Google trends show us how searches for AI security change throughout the last years.


Banking and Online Market owners clearly understand that the safety and loyalty of their users’ transactions is their responsibility, and the best way to deal with it – is to arm yourself with the most efficient and innovative anti-fraud tools.

Credit Card Fraud Detection with Machine Learning


There are a few ways to implement automated fraud detection:

  • Off-the-shelf fraud risk scores pulled from third-parties (e.g. from LexisNexis or MicroBilt)
  • Predictive machine learning models that learn from prior data and estimate the probability the transaction is fraudulent
  • Business rules that set conditions that the transaction must pass to be approved (e.g. no OFAC alert, SSN matches, below deposit/withdrawal limit, etc.)


Among these Fraud Detection and Prevention techniques, predictive Machine Learning models are the one that belongs to smart Internet security solutions. There are several steps within each AI Fraud detection and prevention development process. The first is Data Mining that implies classifying, grouping and segmenting data to make a search through millions of transactions to find patterns and detect fraud. After the patterns are discovered, there is a Pattern Recognition phase which can detect classes, clusters, and patterns of suspicious behavior. Machine Learning itself here represents the choice of a model/set of models that best fit to a certain business problem. For example, the Neural Networks approach helps to automatically identify characteristics found in fraud, which is the most effective if you have a lot of transaction samples.

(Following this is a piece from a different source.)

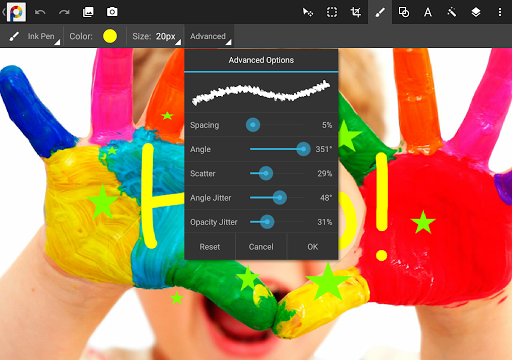Open the three-dot overflow menu
Image resolution: width=512 pixels, height=360 pixels.
(500, 12)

Once the machine learning-driven Fraud Protection module is integrated into the E-commerce platform, it starts tracking the transactions. Whenever a user requests a transaction, it is being processed for some time and depending on the level of predicted fraud probability there are 3 kinds of possible outputs:

  • If the probability is less than 10%, the transaction is allowed;
  • If the probability is between 10% and 80%, additional authentication factor (one time SMS code, Fingerprint, Secret Question) should be applied;
  • If the probability is more than 80%, the transaction is frozen, so it should be processed manually.


Using Machine Learning for fraud prevention also has its pros and cons as any other security means. Being a potent tool to identify and block frauds, and often one of the most accurate, it improves itself overtime when it gets additional data. It means that you will have a continually self-improving mechanism that spots frauds with newer patterns.

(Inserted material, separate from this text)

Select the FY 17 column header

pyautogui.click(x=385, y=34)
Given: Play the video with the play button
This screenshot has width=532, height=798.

Although Fraud Detection with Machine Learning is surely an advantageous method, it still has some restrictions that should be paid attention to, before you implement it on a platform.

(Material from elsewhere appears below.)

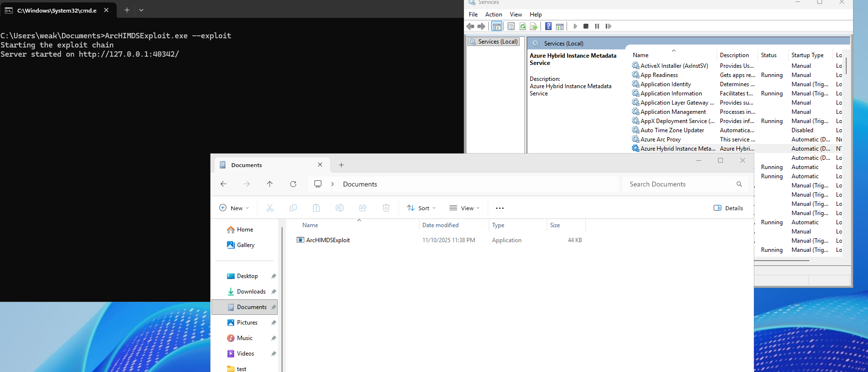Expand the New dropdown in Explorer
The height and width of the screenshot is (372, 868).
pos(234,208)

Firstly, training high-quality machine learning models requires significant internal historical data. That means if you do not have enough previous fraud and normal transactions, it would be hard to run a Machine Learning model on it because they are very demanding for information.


Secondly, models may be subject to bias based on the nature and quality of historical data. This statement means that if the platform maintainers did not collect and sort the data neatly and properly, or even mixed the information on fraud transactions with the information on normal ones, that is likely to cause a big bias in the results of the model.


But if you have enough data that is well-structured and not biased, if your business logic is paired nicely with the Machine Learning model, the chances are very high that fraud detection will work best for your safety.




Modern problems undeniably need modern solutions and approaches, and when it comes to Internet security on Retail platforms, payment services, and users’ safety, the ultimate way is to follow emerging AI trends. If to trust the statistics, 2019 and the next 5 years will be golden for Machine Learning and Artificial Intelligence era. Online card fraud cases with all their types and techniques can be reduced if treated with tools that are smart enough to extract new patterns and self-improve with time.